MONO 45: Lea Bertucci + Josten Myburgh
Event description
New York-based artist Lea Bertucci has created a profound and personal universe of sound,
stemming from her interests in sonic mass, harmony and texture. Her recent album A Visible Length Of
Light sought to juxtapose her skills as a wind instrument performer against a mesh of tape noise,
extended drone approaches and tidal waves of bass frequency. Her live performance for MONO 45 will share
these interests, dwelling in an utterly dynamic and intense sonic realm.
Bertucci is joined by Josten Myburgh, an artist based on Whadjuk Noongar boodja in
Boorloo/Perth. Working with saxophone, field recordings and electro-acoustics, Myburgh creates work that
seeks to mesh sound materials in unexpected ways.
7.00pm — Josten Myburgh
8.00pm — Lea Bertucci
Doors at 6.30pm for a 7.00pm start.
COVID-19 advice
The IMA strongly encourages mask-wearing onsite in the galleries and for events to keep our community safe. If you are displaying symptoms of COVID-19 or are feeling unwell, please stay home.
Accessibility
We are committed to making the IMA accessible to people of all abilities, their families, and carers, as well as visitors of different ages and different backgrounds.
The gallery entrance is on the ground floor of the Judith Wright Arts Centre, on Berwick Street. There is wheelchair access and an accessible toilet with baby changing facilities also located on the ground floor, and we welcome guide and support dogs.
To find out more, contact us at ima@ima.org.au, call (07) 3252
5750, or ask our friendly staff on-site. Read our access information for visitors here.
Artist biographies
Lea Bertucci is an artist, composer and performer whose work describes relationships between acoustic phenomena and biological resonance. In addition to her longstanding practice with woodwind instruments, her work incorporates multichannel speaker arrays, radical methods of free improvisation and creative misuses of audio technology applied to field recording and sampling/collage techniques. In recent years, her projects have expanded toward site-specific and site-responsive sonic investigations of architecture and acoustics, most notably in 2018’s Acoustic Shadows, a suite of compositions and sound installation that took place as part of the Bruckenmusik Festival, inside the hollow body of the Deutzer bridge in Koln Germany. Her autodidactic and idiosyncratic approach to music is marked by dense masses of sustained dissonance and a fascination with the sonic substance of common experience through eccentric methods of field recording and collage. Tape manipulation and other creative recording techniques push the limits of the recorded medium to elicit a visceral sonic and emotional experience from the listener.

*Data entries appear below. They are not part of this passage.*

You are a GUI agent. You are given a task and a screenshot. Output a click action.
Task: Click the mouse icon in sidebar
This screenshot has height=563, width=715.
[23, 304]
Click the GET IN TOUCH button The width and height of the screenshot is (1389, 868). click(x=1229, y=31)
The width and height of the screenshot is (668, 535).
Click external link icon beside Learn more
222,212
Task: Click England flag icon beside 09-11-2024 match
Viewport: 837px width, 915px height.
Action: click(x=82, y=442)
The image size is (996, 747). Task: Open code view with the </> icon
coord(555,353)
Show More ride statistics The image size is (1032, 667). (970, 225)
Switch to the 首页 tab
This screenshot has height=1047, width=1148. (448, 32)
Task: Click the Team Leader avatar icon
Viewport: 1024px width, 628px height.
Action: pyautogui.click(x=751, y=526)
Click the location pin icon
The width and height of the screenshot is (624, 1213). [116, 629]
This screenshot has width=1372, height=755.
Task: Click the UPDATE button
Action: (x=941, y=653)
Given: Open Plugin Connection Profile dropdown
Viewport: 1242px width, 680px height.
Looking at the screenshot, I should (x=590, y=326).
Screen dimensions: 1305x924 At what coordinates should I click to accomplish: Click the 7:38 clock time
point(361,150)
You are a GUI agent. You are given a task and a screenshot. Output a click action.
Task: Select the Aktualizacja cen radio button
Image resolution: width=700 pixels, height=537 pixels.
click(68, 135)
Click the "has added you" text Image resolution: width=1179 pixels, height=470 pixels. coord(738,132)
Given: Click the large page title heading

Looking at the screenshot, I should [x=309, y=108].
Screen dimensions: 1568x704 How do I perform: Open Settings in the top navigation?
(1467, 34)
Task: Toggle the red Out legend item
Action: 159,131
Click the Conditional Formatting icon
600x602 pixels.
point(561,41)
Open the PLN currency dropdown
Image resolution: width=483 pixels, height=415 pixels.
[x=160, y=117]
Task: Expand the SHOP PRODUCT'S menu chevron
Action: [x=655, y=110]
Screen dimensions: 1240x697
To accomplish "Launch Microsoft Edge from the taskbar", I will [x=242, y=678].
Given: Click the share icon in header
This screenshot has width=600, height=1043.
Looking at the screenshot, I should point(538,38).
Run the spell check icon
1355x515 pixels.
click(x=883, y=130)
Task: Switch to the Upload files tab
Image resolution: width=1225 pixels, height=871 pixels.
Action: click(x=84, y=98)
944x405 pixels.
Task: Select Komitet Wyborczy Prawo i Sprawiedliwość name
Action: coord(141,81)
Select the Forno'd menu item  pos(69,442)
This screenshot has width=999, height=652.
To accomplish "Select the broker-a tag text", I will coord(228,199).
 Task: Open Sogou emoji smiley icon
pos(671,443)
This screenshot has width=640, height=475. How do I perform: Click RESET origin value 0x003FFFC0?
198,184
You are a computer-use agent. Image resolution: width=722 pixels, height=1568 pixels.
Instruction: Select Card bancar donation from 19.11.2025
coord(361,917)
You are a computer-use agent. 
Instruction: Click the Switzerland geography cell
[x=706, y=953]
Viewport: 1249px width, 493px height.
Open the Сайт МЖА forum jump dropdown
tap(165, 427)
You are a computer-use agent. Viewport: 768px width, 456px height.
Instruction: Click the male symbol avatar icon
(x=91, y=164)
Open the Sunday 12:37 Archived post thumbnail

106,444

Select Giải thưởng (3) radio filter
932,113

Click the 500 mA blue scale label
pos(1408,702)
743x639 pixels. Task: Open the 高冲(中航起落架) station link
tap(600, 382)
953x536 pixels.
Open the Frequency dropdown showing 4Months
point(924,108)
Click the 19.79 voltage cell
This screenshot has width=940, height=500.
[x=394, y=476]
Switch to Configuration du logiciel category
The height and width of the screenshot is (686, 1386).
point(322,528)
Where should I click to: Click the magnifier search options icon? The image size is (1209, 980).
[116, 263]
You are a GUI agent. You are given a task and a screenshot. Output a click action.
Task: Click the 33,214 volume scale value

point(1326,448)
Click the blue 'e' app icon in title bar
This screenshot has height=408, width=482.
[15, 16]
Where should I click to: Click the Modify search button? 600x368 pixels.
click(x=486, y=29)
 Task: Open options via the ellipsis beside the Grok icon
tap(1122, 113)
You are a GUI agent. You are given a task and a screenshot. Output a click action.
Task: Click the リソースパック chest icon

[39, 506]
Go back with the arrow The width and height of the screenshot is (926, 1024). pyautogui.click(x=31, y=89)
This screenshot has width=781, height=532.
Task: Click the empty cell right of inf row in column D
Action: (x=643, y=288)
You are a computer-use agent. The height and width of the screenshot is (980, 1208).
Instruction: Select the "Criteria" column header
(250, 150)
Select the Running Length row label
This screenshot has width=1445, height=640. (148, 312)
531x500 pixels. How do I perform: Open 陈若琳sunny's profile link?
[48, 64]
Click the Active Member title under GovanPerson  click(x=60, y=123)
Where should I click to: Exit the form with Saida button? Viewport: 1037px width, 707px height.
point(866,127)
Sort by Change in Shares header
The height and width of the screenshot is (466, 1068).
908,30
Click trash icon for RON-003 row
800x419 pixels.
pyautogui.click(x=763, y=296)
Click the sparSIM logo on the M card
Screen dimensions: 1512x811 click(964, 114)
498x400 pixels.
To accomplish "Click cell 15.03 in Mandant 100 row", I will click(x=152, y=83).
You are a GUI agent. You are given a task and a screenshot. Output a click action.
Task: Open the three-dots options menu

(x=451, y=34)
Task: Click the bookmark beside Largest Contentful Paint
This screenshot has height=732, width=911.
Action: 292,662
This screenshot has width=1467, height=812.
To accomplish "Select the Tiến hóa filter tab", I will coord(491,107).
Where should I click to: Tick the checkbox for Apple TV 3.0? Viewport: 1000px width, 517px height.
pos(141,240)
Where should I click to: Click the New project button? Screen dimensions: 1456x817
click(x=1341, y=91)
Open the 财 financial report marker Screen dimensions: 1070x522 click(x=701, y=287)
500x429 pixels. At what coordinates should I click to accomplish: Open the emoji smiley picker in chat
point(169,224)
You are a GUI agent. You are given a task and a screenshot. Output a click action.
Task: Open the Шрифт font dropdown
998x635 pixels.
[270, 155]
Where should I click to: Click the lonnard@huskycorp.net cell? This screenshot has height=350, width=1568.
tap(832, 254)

Josten Myburgh is a musician and organiser based on Whadjuk Noongar boodja in Boorloo. He works with alto saxophone, field recordings and electro-acoustic material in composed and improvised settings, drawn to careful and patient treatment of sounds and relations with people and place. He is co-director of Tone List and curates the annual Audible Edge Festival of Sound as well as concert series and standalone events in Western Australia. He maintains projects internationally with composers and improvisers Michael Pisaro-Liu, Jameson Feakes, Emilio Gordoa, Sabine Vögel, Adam Pultz-Melbye, and Sage Pbbbt, as well as dancers Daisy Sanders & Joshua Pether and visual artist Elizabeth Pedler, and plays in ensembles Land’s Air and Ghost Gum Reverb. He has released music on Another Timbre, Tone List, Edition Wandelweiser Records & Flaming Pines. Recent performances include Spiral Sundays (Berlin), Punctum (Prague), FILEC Festival (Cuernavaca), VOLTA (Cuided da Mexico), the Perth International Jazz Festival and Hidden Treasures Festival.